恐らく建てた当初は、白く優美な美しい洋館だったろう。月明かりに浮かび上がるソレは、今は壁はところどころ剥がれ、壊れて、窓はひび割れている。建物の周りの庭は雑草が荒れ果て様々な野草が生えている。
「こ、こんなとこ入るの?」
華は震える声で隣の怜に聞いた。怖すぎて涙目だ。
「いや…さすがにこれは無理じゃないかな?」
怜も困惑した表情だ。
予想以上の廃屋だし、かろうじて門から玄関までは人が通れる石畳があるが、それでも雑草がひどい。
「子供の頃に来た時は、まだマシだったと思うんだけどな~」
「よくこんなとこに、来ようと思ったな」
勇輝が呆れたように桃を見る。
「んー、昔はもう少しキレイだったよ。こんなに草ボーボーじゃなかったし。手入れしてる人がいたんじゃないかな」
桃がチョンと門を触った。ボロボロで今にも崩れそうだ。
「そっかー。でもさすがにこんなとこに入ろうとは思えないし。帰るか!」
言い出しっぺ、と華は思っている勇輝が帰ると言い出した事で、みんなの空気が緩む。
さすがに一緒にノリノリだった桃も、こんな物騒な場所は嫌なようだった。
「良かった…」
ホッとしたせいか華の目尻にほんのり涙が浮かぶ。
怜がすかさず取り出したハンドタオルで目尻を拭ってくれた。ここまでくると、兄というより、母だ。過保護すぎる。
「帰るぞ」
スタスタこちらに向かってきた勇輝が、華と怜の間に割り込むと、パッと華の手首を掴んで歩きだした。
「え?」
突然のことに、華はよろけながら勇輝につられて歩く。気のせいか、勇輝の表情は拗ねているようだ。
「勇ちゃん、どうかした?」
「……」
引っ張られながらも、華は心配そうに尋ねた。
「…怜ばっかずるい」
「え?」
「今日、ずっと怜ばっか華の側にいてずるい」
「え?なんで?ずっと4人でいたじゃない」
困惑する華に、勇輝が拗ねたように言った。
「そういう意味じゃない。ただ一緒にいたいんじゃなくて…俺は華の側にいたいの」
「勇ちゃん…」
「だから…今度2人だけでどっか遊びに行こ」
勇輝に引っ張っられているので、その表情は見えない。
ただ後ろから見える彼の耳は月明かりの中でもわかるほど赤くなっていた。
つられて華も気恥ずかしくなり、顔を伏せる。掴まれた勇輝の手からやたら熱を感じた。
怜や桃は、何か言い合いながら、2人の後ろをのんびりついて来ている。
距離が少し離れているせいか4人で来ている筈なのに、まるで勇輝と2人っきりで月夜のデートをしているみたいだった。
華は今まで感じた事のない胸の鼓動を感じていた。
◇◇◇
その時、一斉に4人は風を感じた。
生ぬるい、じっとりとした。身体を撫でるような、嫌な風だった。
辺り全体に声が響いた。
耳からでなく、まるで直接脳に響いてくるような、これまで聞いたことのない音であり、声だった。
『 に が さ ぬ 』
言葉の意味を理解する前に、突然4人の意識はそこで途切れた。
いつの間にか勇輝と桃が立ち止まっていた。
桃が元気に両腕を振っている。その横で勇輝は、ジッと華と怜を見ていた。
「?」
無表情な勇輝は珍しい。どうしたのか、と首を傾げて勇輝を見ていたが、先に勇輝が視線をそらした。

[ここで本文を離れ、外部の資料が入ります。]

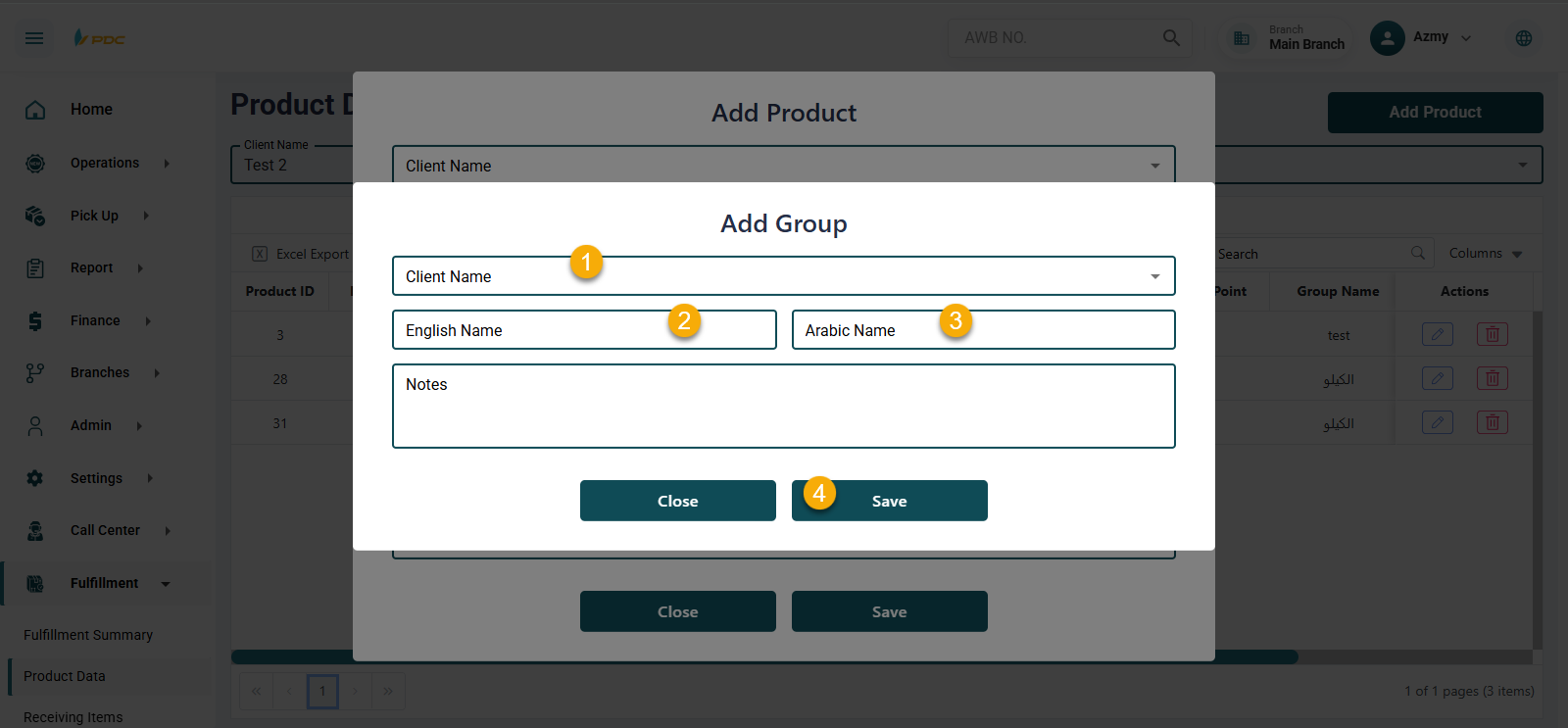The height and width of the screenshot is (728, 1568).
Task: Click the hamburger menu icon
Action: 34,38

気になったが、何となく声をかけそびれて、そのまま目の前の建物に目を向けた。
これ絶対ヤバいやつ。
感想はその一言につきた。
恐らく建てた当初は、白く優美な美しい洋館だったろう。月明かりに浮かび上がるソレは、今は壁はところどころ剥がれ、壊れて、窓はひび割れている。建物の周りの庭は雑草が荒れ果て様々な野草が生えている。
「こ、こんなとこ入るの?」
華は震える声で隣の怜に聞いた。怖すぎて涙目だ。
「いや…さすがにこれは無理じゃないかな?」
怜も困惑した表情だ。
予想以上の廃屋だし、かろうじて門から玄関までは人が通れる石畳があるが、それでも雑草がひどい。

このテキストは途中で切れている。